• Assignment: Retype all of the data. Every line must match exactly.

Dataset entries:
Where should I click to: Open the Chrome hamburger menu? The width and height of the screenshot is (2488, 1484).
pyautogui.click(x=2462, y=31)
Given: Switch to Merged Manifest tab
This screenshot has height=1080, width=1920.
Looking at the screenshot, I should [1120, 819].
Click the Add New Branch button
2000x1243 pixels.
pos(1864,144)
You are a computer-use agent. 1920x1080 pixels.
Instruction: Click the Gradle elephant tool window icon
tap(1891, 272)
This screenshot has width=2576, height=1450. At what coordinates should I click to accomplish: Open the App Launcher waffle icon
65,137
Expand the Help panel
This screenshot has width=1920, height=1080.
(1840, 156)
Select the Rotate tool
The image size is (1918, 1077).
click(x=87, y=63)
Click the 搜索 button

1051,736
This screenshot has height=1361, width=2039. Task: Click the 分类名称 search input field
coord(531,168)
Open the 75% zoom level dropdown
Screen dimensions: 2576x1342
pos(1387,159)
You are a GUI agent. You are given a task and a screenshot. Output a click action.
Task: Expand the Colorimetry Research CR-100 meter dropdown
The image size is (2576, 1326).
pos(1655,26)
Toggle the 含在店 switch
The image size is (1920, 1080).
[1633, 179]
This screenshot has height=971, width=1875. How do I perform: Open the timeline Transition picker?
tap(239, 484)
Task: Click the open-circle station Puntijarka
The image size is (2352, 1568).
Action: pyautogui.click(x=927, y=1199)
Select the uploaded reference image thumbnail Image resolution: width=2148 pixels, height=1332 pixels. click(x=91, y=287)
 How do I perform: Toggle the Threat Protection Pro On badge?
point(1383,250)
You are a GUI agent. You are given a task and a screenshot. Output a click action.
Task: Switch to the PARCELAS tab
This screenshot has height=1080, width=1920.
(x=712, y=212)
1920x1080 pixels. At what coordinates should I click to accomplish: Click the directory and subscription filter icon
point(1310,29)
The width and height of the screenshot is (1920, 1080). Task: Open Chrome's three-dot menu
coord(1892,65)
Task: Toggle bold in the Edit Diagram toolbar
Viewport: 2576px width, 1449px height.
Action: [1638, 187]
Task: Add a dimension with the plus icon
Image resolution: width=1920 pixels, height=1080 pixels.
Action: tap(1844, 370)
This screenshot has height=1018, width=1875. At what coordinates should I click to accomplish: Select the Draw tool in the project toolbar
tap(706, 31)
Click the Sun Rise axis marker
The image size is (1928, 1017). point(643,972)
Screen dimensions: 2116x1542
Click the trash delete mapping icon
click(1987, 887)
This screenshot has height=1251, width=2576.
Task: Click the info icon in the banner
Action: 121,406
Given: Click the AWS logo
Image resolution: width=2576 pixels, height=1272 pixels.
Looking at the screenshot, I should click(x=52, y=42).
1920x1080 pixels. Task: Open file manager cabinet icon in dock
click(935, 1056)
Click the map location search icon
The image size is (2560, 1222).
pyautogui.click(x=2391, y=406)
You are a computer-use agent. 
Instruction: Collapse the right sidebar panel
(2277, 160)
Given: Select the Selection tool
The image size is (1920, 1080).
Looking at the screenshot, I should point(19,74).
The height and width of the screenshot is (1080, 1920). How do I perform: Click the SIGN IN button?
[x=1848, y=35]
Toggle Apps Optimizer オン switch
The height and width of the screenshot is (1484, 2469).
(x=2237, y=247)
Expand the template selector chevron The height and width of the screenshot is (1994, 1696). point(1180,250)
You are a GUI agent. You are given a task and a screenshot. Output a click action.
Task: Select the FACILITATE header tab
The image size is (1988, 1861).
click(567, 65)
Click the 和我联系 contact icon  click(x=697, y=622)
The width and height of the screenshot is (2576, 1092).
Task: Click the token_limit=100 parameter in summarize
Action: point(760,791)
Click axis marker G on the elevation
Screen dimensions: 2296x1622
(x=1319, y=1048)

• Answer space:
Where should I click to: Open the Chrome hamburger menu? The width and height of the screenshot is (2488, 1484).
pyautogui.click(x=2462, y=31)
Given: Switch to Merged Manifest tab
This screenshot has height=1080, width=1920.
Looking at the screenshot, I should [1120, 819].
Click the Add New Branch button
2000x1243 pixels.
pos(1864,144)
You are a computer-use agent. 1920x1080 pixels.
Instruction: Click the Gradle elephant tool window icon
tap(1891, 272)
This screenshot has width=2576, height=1450. At what coordinates should I click to accomplish: Open the App Launcher waffle icon
65,137
Expand the Help panel
This screenshot has width=1920, height=1080.
(1840, 156)
Select the Rotate tool
The image size is (1918, 1077).
click(x=87, y=63)
Click the 搜索 button

1051,736
This screenshot has height=1361, width=2039. Task: Click the 分类名称 search input field
coord(531,168)
Open the 75% zoom level dropdown
Screen dimensions: 2576x1342
pos(1387,159)
You are a GUI agent. You are given a task and a screenshot. Output a click action.
Task: Expand the Colorimetry Research CR-100 meter dropdown
The image size is (2576, 1326).
pos(1655,26)
Toggle the 含在店 switch
The image size is (1920, 1080).
[1633, 179]
This screenshot has height=971, width=1875. How do I perform: Open the timeline Transition picker?
tap(239, 484)
Task: Click the open-circle station Puntijarka
The image size is (2352, 1568).
Action: pyautogui.click(x=927, y=1199)
Select the uploaded reference image thumbnail Image resolution: width=2148 pixels, height=1332 pixels. click(x=91, y=287)
 How do I perform: Toggle the Threat Protection Pro On badge?
point(1383,250)
You are a GUI agent. You are given a task and a screenshot. Output a click action.
Task: Switch to the PARCELAS tab
This screenshot has height=1080, width=1920.
(x=712, y=212)
1920x1080 pixels. At what coordinates should I click to accomplish: Click the directory and subscription filter icon
point(1310,29)
The width and height of the screenshot is (1920, 1080). Task: Open Chrome's three-dot menu
coord(1892,65)
Task: Toggle bold in the Edit Diagram toolbar
Viewport: 2576px width, 1449px height.
Action: [1638, 187]
Task: Add a dimension with the plus icon
Image resolution: width=1920 pixels, height=1080 pixels.
Action: tap(1844, 370)
This screenshot has height=1018, width=1875. At what coordinates should I click to accomplish: Select the Draw tool in the project toolbar
tap(706, 31)
Click the Sun Rise axis marker
The image size is (1928, 1017). point(643,972)
Screen dimensions: 2116x1542
Click the trash delete mapping icon
click(1987, 887)
This screenshot has height=1251, width=2576.
Task: Click the info icon in the banner
Action: 121,406
Given: Click the AWS logo
Image resolution: width=2576 pixels, height=1272 pixels.
Looking at the screenshot, I should click(x=52, y=42).
1920x1080 pixels. Task: Open file manager cabinet icon in dock
click(935, 1056)
Click the map location search icon
The image size is (2560, 1222).
pyautogui.click(x=2391, y=406)
You are a computer-use agent. 
Instruction: Collapse the right sidebar panel
(2277, 160)
Given: Select the Selection tool
The image size is (1920, 1080).
Looking at the screenshot, I should point(19,74).
The height and width of the screenshot is (1080, 1920). How do I perform: Click the SIGN IN button?
[x=1848, y=35]
Toggle Apps Optimizer オン switch
The height and width of the screenshot is (1484, 2469).
(x=2237, y=247)
Expand the template selector chevron The height and width of the screenshot is (1994, 1696). point(1180,250)
You are a GUI agent. You are given a task and a screenshot. Output a click action.
Task: Select the FACILITATE header tab
The image size is (1988, 1861).
click(567, 65)
Click the 和我联系 contact icon  click(x=697, y=622)
The width and height of the screenshot is (2576, 1092).
Task: Click the token_limit=100 parameter in summarize
Action: point(760,791)
Click axis marker G on the elevation
Screen dimensions: 2296x1622
(x=1319, y=1048)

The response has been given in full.